Até os cem, visse, me ficou ali martelando na cabeça. Até os cem pode não ser minha vida toda. Tá vendo, ela já tá colocando limite. Imagina que eu chego nos cento e um. Eu me sinto com força e coragem pra isso. Vou passar dos cem fácil. O que ela vai fazer eu não sei, mas só uma coisa eu imagino: no dia seguinte a eu ter completado cem anos ela chama um táxi, coloca minhas coisas na bagageira, roupa, bengala, saco de lixo (velho carrega sempre consigo um saco de lixo, é velho), “por favor, para o asilo da Imaculada Conceição”.
Engraçado, né, até o taxista, que não tem nada que ver com isso, pisa fundo e vai a mais de cem por hora.
E então foi pra isso, hein, meu Deus? Essa lombar toda fodida de tanto trabalho, tanta hora de chamego, carinho, sim, eu fui um marido carinhoso, tanta paciência, tanto zelo cuidando dos meninos, e é assim?
Não adianta nem reclamar, Deus é justo. Deus sabe o que faz.
Ela ainda faz umas recomendações às assistentes do asilo, o remédio pra dormir, a insulina, o banho, e eu entro nesse novo mundo.

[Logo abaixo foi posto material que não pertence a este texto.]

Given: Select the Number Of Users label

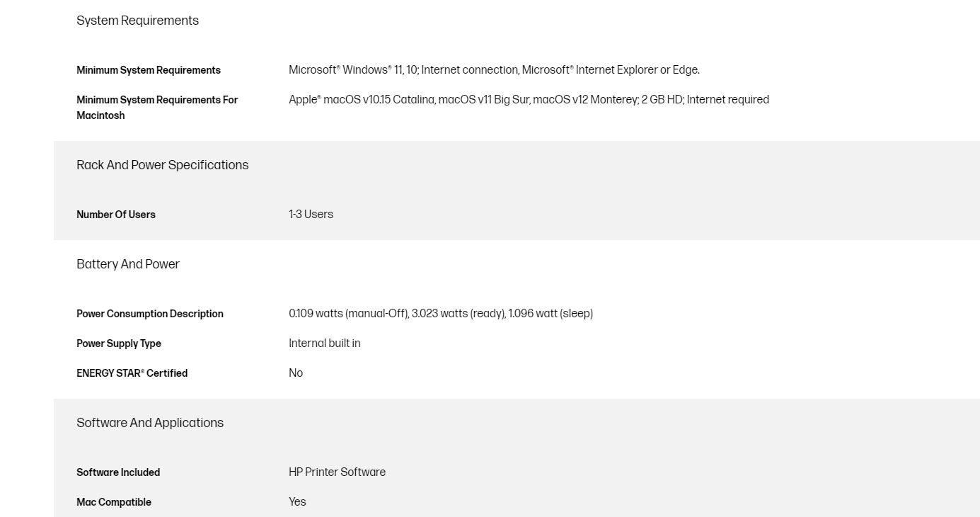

Primeiros dias é difícil, lembro a casa, os filhos, lembro ela, mas depois conheço Seu Maurício, Dona Josefa, Seu Paulão, Dona Beatriz (não, pra mim é Beatriz, esquece o dona), a gente se distrai jogando baralho, coisa lenta que só o diabo, Maurício é míope e quase não vê as cartas, Paulão treme por demais, Josefa esquece toda a jogada, nem as cartas que tem na mão ela lembra, mal de Alzheimer, e eu e Beatriz ficamos sorrindo e nos olhando, Oh, velho bobo eu sou, pareço criança, estou apaixonado.
Você sabe que eu acho que enquanto meu coração se apaixonar eu não vou embora? Sério, acredito nisso, e aí penso até em me casar de novo. Com Beatriz. E de bobo que sou lhe pergunto: e você, Bia, vai me aguentar até quando?
Mas Bia não responde, é tímida, e o pior de tudo, não faz promessa.